START GIVEN RECORDS

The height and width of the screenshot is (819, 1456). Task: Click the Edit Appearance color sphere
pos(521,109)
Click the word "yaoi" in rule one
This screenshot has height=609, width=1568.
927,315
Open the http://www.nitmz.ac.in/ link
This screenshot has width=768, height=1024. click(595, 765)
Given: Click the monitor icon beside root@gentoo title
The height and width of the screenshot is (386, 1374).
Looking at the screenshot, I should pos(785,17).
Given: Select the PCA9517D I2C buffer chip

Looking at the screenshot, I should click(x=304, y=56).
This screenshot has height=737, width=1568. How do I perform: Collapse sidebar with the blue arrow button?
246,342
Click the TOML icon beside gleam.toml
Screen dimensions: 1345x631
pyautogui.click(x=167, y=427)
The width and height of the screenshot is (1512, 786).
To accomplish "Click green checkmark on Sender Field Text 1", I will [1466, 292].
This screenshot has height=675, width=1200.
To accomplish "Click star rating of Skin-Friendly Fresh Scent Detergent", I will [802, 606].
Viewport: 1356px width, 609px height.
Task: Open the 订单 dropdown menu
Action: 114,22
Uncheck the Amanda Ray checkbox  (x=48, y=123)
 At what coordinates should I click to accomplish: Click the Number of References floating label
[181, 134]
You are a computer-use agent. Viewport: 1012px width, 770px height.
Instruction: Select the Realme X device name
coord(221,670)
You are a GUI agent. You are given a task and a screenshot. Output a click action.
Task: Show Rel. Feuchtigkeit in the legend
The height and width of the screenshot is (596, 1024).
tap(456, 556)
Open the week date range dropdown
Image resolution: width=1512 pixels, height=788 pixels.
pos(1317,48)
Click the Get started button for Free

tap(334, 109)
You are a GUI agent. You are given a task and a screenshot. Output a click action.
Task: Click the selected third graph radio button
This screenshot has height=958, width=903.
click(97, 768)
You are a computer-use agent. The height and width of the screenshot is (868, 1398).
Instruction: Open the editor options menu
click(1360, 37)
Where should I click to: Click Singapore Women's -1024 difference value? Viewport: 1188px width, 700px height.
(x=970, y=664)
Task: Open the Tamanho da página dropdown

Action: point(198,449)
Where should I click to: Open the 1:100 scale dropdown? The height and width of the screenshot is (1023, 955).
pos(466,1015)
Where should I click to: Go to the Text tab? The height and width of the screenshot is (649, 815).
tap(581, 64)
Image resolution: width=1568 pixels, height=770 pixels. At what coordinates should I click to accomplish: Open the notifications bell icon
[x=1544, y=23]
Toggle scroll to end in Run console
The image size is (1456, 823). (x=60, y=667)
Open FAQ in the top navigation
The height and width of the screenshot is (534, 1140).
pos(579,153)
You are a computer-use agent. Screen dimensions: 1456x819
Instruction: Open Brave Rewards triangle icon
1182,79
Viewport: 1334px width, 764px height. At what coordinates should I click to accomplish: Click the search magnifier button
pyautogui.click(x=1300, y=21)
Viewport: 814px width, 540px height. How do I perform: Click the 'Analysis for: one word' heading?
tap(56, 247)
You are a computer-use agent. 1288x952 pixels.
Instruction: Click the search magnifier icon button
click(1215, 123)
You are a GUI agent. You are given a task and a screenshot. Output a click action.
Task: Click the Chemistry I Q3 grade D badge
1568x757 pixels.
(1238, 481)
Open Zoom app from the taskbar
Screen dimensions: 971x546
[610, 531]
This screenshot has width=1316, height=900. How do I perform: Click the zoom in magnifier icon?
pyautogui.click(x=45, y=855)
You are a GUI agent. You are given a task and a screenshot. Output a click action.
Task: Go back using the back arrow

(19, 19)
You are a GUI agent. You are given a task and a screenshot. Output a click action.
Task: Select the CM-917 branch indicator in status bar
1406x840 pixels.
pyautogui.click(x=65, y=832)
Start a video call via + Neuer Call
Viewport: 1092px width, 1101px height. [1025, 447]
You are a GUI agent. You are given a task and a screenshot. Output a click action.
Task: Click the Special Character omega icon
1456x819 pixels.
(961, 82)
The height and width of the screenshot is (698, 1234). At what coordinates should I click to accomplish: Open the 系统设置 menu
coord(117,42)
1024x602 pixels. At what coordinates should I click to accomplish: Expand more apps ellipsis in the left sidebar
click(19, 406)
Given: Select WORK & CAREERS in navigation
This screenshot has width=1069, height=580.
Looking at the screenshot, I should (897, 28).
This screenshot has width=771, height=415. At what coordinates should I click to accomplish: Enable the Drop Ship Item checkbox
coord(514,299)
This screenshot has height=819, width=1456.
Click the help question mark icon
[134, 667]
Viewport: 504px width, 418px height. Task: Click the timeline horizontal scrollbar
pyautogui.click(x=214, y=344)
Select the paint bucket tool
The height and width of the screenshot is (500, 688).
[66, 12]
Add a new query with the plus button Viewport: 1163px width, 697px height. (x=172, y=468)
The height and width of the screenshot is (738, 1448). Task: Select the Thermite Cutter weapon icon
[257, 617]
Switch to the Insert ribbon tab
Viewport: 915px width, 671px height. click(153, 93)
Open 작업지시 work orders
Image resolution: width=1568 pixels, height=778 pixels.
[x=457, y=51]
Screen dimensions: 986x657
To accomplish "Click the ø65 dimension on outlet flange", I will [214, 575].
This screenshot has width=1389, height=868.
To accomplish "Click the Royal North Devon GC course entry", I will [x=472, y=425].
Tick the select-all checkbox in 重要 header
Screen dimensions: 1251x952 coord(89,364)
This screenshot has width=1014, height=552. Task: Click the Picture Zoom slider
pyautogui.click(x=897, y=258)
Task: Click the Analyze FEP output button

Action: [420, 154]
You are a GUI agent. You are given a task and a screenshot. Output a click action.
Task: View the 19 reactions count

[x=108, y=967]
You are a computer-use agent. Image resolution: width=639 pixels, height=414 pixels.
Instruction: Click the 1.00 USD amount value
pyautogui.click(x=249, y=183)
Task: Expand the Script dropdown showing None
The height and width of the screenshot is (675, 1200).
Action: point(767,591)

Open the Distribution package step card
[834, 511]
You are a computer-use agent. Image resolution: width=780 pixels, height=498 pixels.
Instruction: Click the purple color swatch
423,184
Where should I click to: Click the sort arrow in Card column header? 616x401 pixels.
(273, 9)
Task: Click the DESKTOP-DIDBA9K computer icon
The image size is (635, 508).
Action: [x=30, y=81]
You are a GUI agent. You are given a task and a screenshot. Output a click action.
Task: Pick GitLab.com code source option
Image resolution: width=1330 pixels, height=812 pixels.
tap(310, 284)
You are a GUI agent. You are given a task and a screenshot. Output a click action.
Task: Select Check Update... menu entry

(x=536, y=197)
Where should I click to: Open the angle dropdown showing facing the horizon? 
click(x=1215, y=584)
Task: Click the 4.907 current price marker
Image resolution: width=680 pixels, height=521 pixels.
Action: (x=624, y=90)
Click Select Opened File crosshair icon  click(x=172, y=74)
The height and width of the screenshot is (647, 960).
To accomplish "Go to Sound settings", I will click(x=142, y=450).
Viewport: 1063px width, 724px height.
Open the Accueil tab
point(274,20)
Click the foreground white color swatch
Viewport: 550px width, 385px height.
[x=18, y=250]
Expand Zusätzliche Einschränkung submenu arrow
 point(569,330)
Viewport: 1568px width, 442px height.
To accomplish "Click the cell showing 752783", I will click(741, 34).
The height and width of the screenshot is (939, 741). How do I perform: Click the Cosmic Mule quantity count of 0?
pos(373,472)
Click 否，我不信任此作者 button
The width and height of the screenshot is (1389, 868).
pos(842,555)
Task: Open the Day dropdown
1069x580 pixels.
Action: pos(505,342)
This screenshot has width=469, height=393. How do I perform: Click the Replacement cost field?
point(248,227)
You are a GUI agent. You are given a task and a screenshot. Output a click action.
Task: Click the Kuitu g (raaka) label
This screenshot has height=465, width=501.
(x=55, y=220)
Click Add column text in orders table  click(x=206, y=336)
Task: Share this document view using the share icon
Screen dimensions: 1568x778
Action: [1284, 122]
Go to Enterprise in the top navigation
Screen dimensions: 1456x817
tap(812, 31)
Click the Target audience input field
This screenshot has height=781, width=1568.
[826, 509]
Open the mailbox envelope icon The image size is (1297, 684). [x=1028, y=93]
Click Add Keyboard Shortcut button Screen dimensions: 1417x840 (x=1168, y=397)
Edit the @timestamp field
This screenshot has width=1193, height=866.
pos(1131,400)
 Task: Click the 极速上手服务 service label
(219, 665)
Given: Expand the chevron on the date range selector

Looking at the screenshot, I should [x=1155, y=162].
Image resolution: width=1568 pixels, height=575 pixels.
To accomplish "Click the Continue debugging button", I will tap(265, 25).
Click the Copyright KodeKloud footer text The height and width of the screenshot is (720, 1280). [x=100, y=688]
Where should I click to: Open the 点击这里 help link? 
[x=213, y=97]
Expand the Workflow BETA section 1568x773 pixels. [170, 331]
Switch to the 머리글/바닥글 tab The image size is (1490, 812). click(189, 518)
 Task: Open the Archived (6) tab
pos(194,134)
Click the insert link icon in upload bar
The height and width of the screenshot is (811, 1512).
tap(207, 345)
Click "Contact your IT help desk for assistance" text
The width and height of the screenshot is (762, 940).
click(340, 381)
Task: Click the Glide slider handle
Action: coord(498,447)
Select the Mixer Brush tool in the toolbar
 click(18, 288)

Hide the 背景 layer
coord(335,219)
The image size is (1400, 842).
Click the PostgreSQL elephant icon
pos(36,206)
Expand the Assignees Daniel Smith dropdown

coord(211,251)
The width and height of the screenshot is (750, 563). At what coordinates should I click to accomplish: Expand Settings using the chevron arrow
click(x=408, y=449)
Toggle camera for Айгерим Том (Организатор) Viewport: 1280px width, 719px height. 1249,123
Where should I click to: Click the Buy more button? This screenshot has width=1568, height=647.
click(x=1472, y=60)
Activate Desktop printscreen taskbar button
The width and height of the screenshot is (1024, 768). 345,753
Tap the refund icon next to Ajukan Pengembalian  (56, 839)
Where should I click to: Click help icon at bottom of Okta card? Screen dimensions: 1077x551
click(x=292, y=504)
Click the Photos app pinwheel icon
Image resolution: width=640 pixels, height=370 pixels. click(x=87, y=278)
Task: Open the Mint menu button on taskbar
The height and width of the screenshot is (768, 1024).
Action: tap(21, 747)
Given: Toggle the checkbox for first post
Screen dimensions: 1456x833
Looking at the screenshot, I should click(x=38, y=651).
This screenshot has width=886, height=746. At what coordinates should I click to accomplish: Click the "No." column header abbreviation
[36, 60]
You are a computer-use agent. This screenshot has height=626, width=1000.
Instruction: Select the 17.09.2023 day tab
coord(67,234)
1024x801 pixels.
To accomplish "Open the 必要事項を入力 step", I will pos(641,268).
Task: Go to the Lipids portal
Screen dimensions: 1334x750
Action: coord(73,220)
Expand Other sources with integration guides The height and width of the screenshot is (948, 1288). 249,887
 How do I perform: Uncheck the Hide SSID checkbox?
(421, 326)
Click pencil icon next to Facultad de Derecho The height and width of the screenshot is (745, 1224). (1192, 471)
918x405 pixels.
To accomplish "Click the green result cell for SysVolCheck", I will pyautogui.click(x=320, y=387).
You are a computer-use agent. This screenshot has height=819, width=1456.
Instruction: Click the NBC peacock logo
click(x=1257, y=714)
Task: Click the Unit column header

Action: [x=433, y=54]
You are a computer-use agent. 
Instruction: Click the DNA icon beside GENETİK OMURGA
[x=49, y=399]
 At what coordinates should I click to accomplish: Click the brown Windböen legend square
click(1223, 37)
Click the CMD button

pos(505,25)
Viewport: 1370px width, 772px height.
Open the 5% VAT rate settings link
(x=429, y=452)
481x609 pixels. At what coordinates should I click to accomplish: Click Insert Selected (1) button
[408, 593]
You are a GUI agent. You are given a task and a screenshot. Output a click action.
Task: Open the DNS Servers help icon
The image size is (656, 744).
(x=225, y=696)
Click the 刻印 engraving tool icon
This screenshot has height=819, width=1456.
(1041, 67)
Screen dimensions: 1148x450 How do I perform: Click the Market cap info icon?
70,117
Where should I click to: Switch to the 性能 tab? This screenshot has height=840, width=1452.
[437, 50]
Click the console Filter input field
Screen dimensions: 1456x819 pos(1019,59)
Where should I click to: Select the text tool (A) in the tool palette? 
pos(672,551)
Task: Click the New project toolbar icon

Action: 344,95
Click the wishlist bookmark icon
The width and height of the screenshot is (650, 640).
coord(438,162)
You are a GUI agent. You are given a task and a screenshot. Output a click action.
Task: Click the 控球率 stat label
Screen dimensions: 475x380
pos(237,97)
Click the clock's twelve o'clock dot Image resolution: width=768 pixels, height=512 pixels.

END GIVEN RECORDS

§ **EXERCISE DETAILS**
Copy the records verbatim, beginning at the line containing "Open the week date range dropdown" and ending after the line containing "click(1360, 37)".

§ **WRITTEN ANSWER**
Open the week date range dropdown
Image resolution: width=1512 pixels, height=788 pixels.
pos(1317,48)
Click the Get started button for Free

tap(334, 109)
You are a GUI agent. You are given a task and a screenshot. Output a click action.
Task: Click the selected third graph radio button
This screenshot has height=958, width=903.
click(97, 768)
You are a computer-use agent. The height and width of the screenshot is (868, 1398).
Instruction: Open the editor options menu
click(1360, 37)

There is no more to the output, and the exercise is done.